__Required work__
Write out the material word for word, beginning at the line with "Toggle the Full-screen preview icon" and continuing through the line with "pos(427,35)". Leave the pictures out.

__Data lines__
------------------------------------------------
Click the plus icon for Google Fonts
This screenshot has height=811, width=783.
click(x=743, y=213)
------------------------------------------------
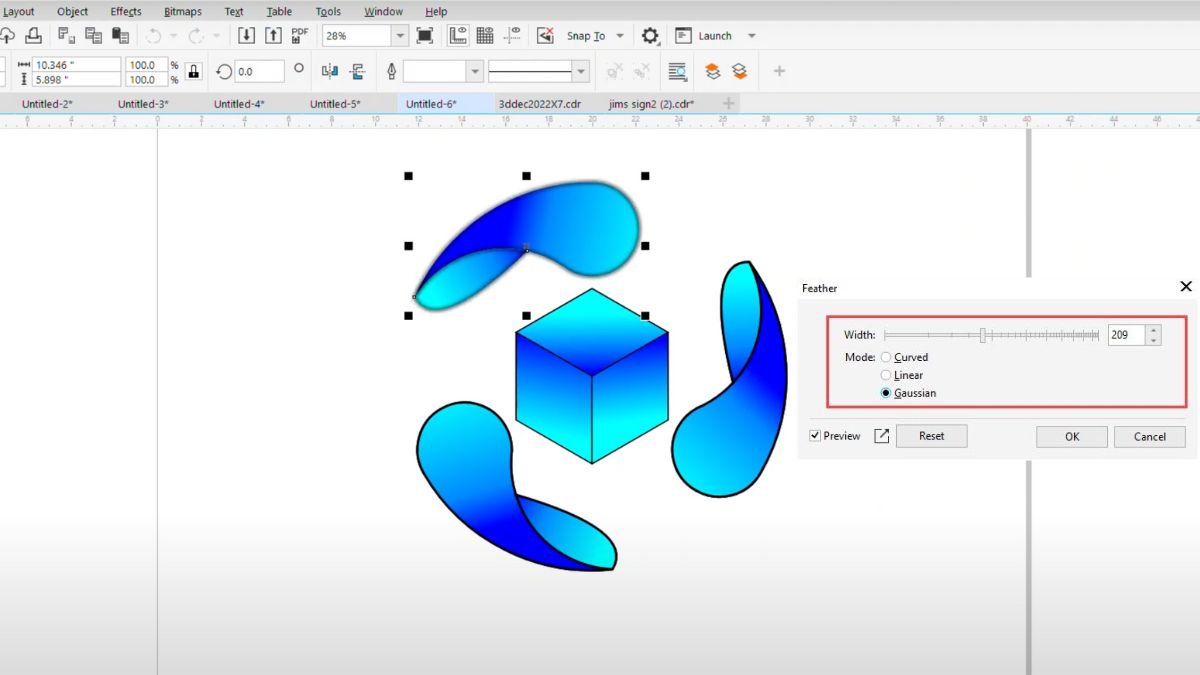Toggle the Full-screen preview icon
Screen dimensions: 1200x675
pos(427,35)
------------------------------------------------
__Solution to this exercise__
Toggle the Full-screen preview icon
Screen dimensions: 1200x675
pos(427,35)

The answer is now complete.